### What this task involves:
After locating the line with "Task: Click the crossed-out", retype it and every later line exactly, stopping at the end of the records.

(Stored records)
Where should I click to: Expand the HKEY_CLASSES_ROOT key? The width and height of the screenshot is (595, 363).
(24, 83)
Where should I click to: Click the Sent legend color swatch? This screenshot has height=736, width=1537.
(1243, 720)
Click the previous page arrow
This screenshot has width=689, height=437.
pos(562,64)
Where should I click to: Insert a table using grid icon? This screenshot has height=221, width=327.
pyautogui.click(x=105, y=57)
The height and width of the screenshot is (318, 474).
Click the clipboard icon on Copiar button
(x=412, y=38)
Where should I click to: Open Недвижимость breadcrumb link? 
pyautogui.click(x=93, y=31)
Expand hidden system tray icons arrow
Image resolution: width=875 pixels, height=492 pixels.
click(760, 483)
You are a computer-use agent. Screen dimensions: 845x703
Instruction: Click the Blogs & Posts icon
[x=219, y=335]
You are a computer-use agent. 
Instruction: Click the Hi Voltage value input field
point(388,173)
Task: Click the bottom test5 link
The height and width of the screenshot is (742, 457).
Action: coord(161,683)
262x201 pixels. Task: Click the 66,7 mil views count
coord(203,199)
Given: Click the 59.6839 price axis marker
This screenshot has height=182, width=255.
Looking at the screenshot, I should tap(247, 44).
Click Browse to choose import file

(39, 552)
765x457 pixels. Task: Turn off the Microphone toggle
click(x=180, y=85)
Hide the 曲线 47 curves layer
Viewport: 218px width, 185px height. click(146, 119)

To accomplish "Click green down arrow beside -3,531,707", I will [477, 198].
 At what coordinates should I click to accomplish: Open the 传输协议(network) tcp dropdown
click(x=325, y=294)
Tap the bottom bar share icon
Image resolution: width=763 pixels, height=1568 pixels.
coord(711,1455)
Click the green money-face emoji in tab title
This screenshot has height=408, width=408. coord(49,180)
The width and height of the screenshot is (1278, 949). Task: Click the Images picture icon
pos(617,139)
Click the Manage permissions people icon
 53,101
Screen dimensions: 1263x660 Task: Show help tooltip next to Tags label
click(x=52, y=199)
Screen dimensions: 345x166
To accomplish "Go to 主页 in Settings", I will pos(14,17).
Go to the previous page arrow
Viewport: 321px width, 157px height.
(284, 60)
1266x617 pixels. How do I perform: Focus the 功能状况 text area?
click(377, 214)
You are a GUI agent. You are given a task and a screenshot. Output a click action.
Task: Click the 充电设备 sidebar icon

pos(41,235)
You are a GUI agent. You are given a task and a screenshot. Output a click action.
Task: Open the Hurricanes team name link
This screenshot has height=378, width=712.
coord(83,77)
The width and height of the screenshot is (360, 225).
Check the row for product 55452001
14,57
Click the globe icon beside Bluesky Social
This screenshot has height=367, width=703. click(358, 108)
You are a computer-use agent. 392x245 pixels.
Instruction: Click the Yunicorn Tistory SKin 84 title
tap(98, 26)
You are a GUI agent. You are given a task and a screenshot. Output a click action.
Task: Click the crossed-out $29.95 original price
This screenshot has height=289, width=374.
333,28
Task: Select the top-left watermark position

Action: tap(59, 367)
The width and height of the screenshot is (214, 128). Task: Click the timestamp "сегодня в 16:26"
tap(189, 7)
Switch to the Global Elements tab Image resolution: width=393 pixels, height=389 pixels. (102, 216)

### Result for this task:
Task: Click the crossed-out $29.95 original price
This screenshot has height=289, width=374.
333,28
Task: Select the top-left watermark position

Action: tap(59, 367)
The width and height of the screenshot is (214, 128). Task: Click the timestamp "сегодня в 16:26"
tap(189, 7)
Switch to the Global Elements tab Image resolution: width=393 pixels, height=389 pixels. (102, 216)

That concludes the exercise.